For the map above, for instance, Goldsberry divided roughly half an NBA court (from the baseline to just past the 3-point line) into 1,284 "shooting cells." Then he plotted every shot taken in an NBA game from 2006 to 2011, and color-coded the results. The areas which yielded the most points per shot appear near the red end of the color spectrum; those that yielded the fewest are at the blue end.
If you've read anything about scoring efficiency in basketball, the resulting image will not surprise you (though its elegance is striking). But it conveys far more quickly and powerfully than a set of numbers can what kind of shot distribution an NBA team should be going for, generally speaking.
The takeaway: If you ever needed confirmation that the mid-range game is a relic of the past, you've got it now. Most shots taken in the NBA from 2006 to 2011 were either layups, dunks or three pointers. The baseline jump shot no longer exists.
Gone are the days when post players like Adrian Dantley, Kevin McHale and Mark Aguirre would beat you with post moves inside, and then beat you with post-up turn around jumpers when you tried to push them off the block. Gone too is Karl Malone's 15-20 foot jumper that forced opposing big men leave the lane and chase him out into no (big) man's land.
Scottie Pippen's bank shots from between the elbow and the baseline? Yeah, they're gone too. But if you've been paying attention to the NBA over the last few years, you probably already knew as much.
Kevin Garnett is one player who still takes a lot of mid-range shots (Garnett idolized Dantley and McHale while growing up), but he's a definite outlier. Kobe Bryant takes a lot of mid-range fade aways, but since he shoots whenever he has the ball (regardless of where he is on the court), it doesn't count for much against the larger statistical pattern.
The NBA has gone the same way that college basketball has gone over the last 15 years: nobody wants to take a shot that's not a layup, a three pointer or a dunk.

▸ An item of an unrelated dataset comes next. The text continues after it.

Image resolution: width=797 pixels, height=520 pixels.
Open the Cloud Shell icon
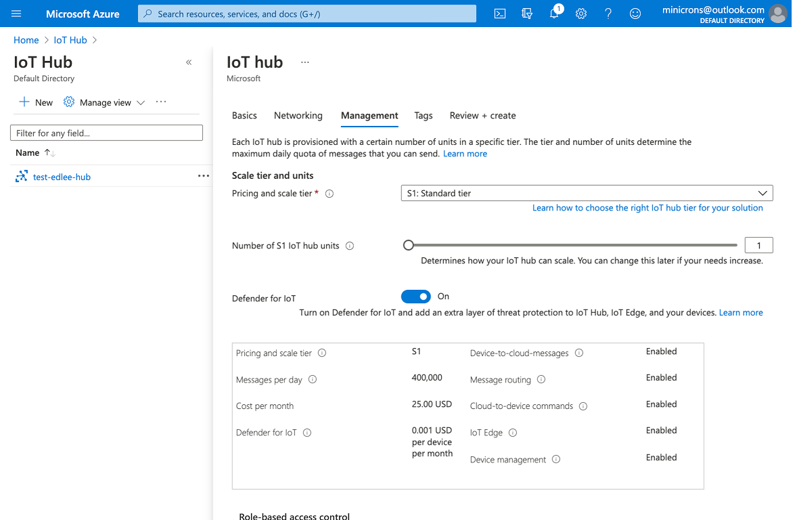pyautogui.click(x=500, y=14)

Rick Pitino changed college basketball when he was coaching at Kentucky in the early and mid 1990s. Pitino decided that shots outside of the lane, but inside of the three point line were a waste of time. He figured that if you're going to take an outside shot (any shot taken from beyond 5-10 feet from the basket), you might as well take one that's worth three points if it goes in, rather than two.
So that's what Pitino's Kentucky teams did. And after they made back-to-back Final Fours in 1996 and 1997 (which included a National Championship in '96), other teams around college basketball started adopting a similar style.
The mid-range game disappeared from college basketball in the late 90s. It took a little while longer for it to disappear from the NBA, but the disappearing act is all but complete now.